Spring is coming early this year—or at least there is every indication of that. Spring is elusive and often unpredictable. Some years one is sure that it will never come and then suddenly it pops into view and is with us, providing warm days without pause. Other years it comes and then suddenly is gone and we have days, perhaps weeks of winter returned. This year it is especially difficult to proclaim it to be spring because of the fact that we have had so little winter. People have told me recently of seeing definite signs of spring—crocuses coming up and robins returning. When I lived on the farm, there were three things I loved seeing: the appearance of crocuses next to the path to the house, robins in the kitchen garden and the sight and the sound of geese flying high over greening fields, coming north. I came to realize, though, that creatures of nature, plants and birds, can be fooled. There were times when their appearance was followed by nasty weather, some years rather severe.

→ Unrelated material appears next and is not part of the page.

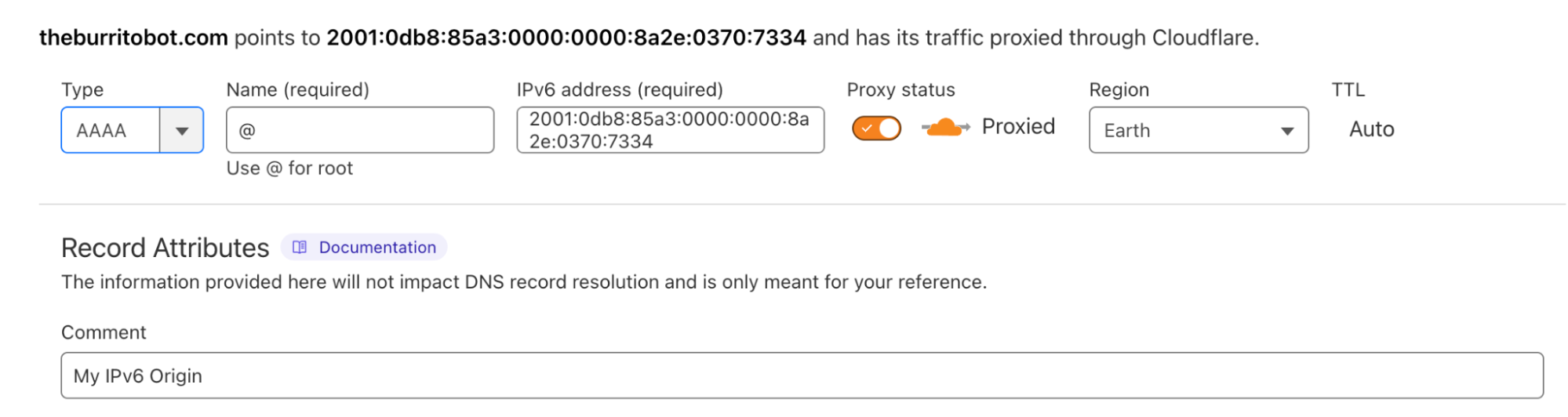Click the orange Cloudflare cloud icon
This screenshot has height=417, width=1568.
pos(944,127)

Spring means different things to different people. I once knew a fellow who had come here from Puerto Rico and had a poor opinion of spring in Pittsburgh. He claimed it consisted of three temperate days between a snowstorm and a heat wave. For many people it is the season of love, hence the famous, classic poem, erudite and succinct, that I remember from very early in my life—from grade school:

Spring is sprang and the grass is riz.

I wonder where my true love is.

Sometimes that true love is hard to find. A girl I knew in high school had a love/hate relationship with a boy whose last name was Lang. One spring she sadly voiced the following lines:

The grass is riz and spring is sprang

And here I am, stuck with Lang.

My wife, Mariellen, loved spring. She rejoiced in it. She loved the sight, the feel, the smell, the all of it. One bright day of an early spring she joyfully stood with her arms spread wide, welcoming its arrival. “Isn’t this wonderful?” she exclaimed. “Can’t you smell it? I’ve always loved the smell of spring. I know what it smells like,” she said in sudden discovery. “It smells like wet earth—earth thawing and coming alive again after a long winter.”

That’s the way I still think of spring—a time of the smell of wet earth, earth renewing itself. And I think of spring as a time of promise, something that, though of necessity disappearing for a time, faithfully returns to us every year with that promise—the promise of new life.